Geographical Coverage:
- The spatial coverage of the data, specifying the geographical area to which the data pertains.
Subject:
- The main subject area or theme of the dataset.
Identifier:
- Unique identifiers for the dataset, such as DOIs (Digital Object Identifiers) or other persistent identifiers.
Language:
- The language in which the dataset and its metadata are written.

Metadata Formats and Standards

When determining the appropriate metadata schema for your dataset, there are a few valuable resources to consult.

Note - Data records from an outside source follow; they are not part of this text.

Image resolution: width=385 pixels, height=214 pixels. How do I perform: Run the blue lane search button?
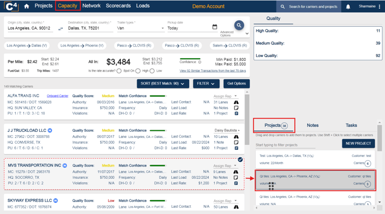tap(239, 25)
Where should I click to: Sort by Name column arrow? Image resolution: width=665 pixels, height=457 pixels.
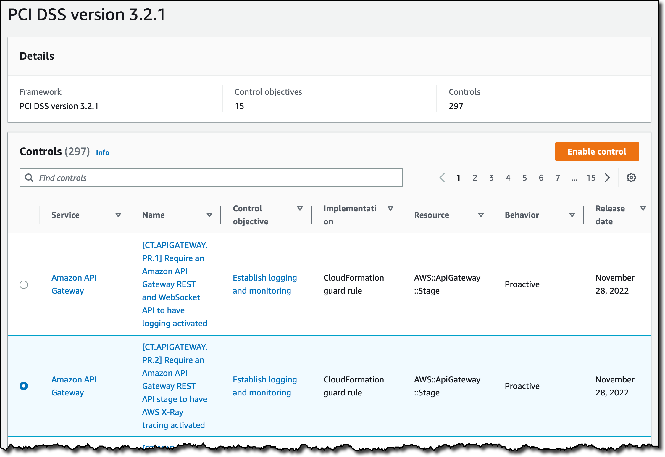[x=209, y=215]
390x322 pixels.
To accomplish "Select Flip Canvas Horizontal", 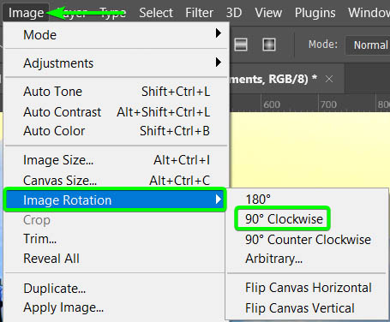I will [307, 288].
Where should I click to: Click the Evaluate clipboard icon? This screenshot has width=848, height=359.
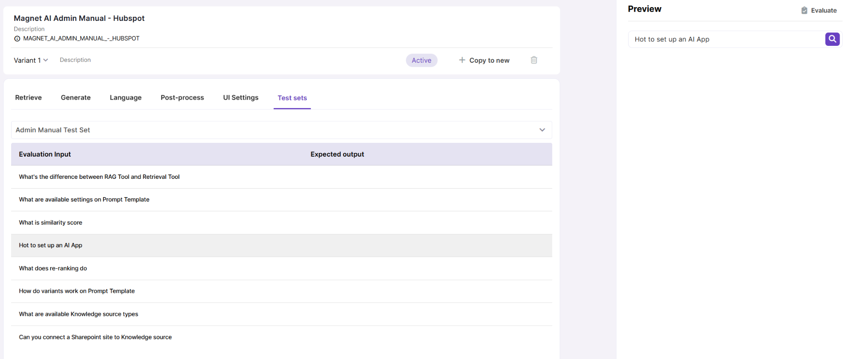[804, 10]
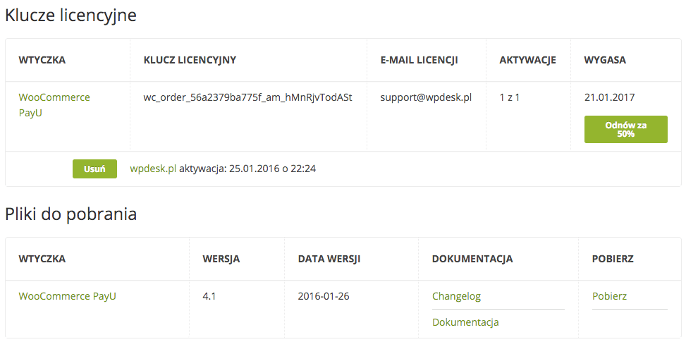
Task: Click the Klucz licencyjny column header
Action: pyautogui.click(x=190, y=60)
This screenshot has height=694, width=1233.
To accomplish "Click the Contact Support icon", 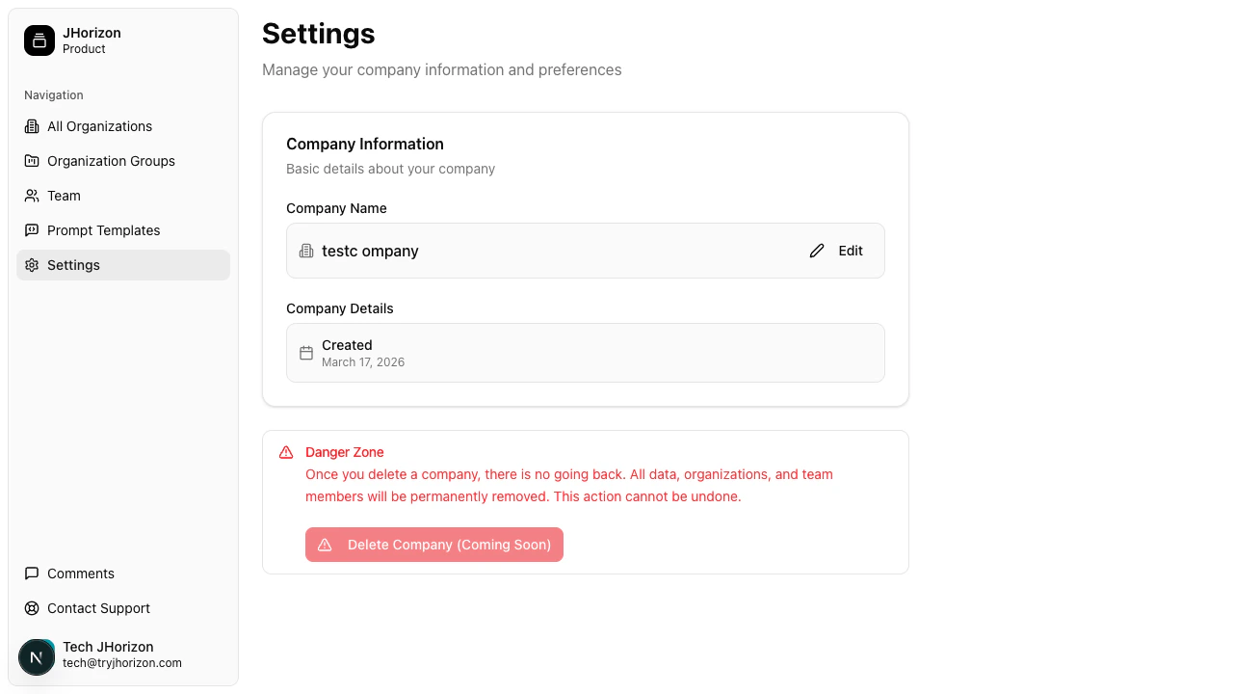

The Digital Curation Centre offers a comprehensive catalog of metadata standards organized by discipline, which can be accessed on their website: Digital Curation Centre Metadata Standards.

The Research Data Alliance (RDA) also provides a useful "Metadata Directory," listing potential metadata standards by discipline. You can explore their offerings at: RDA Metadata Directory.

Links to Commonly Used Metadata Schemas

General/Multidisciplinary

Dublin Core: A simple and widely used standard for cross-domain information resource description.

Life Sciences

Minimum Information About a Microarray Experiment (MIAME): Standards for microarray data to ensure that the data can be easily interpreted and verified.
Data Documentation Initiative (DDI): Standard for documenting social, behavioral, economic, and health sciences data.
Minimum Information Required by Biological and Biomedical Investigations (MIBBI): A set of guidelines for the reporting of biological and biomedical research.

Earth and Environmental Sciences

Federal Geographic Data Committee (FGDC): Standards for documenting geospatial data.
ISO 19115: An international standard for the description of geographic information and services.
Climate and Forecast (CF) Metadata Conventions: Standards for climate and forecast data.

Physical Sciences

International Virtual Observatory Alliance (IVOA): Standards for astronomical data and services.

Social Sciences

Data Documentation Initiative (DDI): A metadata standard for documenting and managing data in the social, behavioral, economic, and health sciences.

Humanities

Text Encoding Initiative (TEI): Guidelines for encoding and exchanging digital texts.

Health and Medicine

Health Level 7 (HL7): Standards for the exchange of clinical and administrative data.
Clinical Data Interchange Standards Consortium (CDISC): Standards for clinical research data.

Education

Learning Object Metadata (LOM): A standard for educational resources.

Arts and Humanities

Categories for the Description of Works of Art (CDWA): Standards for describing works of art and cultural objects.
VRA Core: A data standard for the description of works of visual culture as well as the images that document them.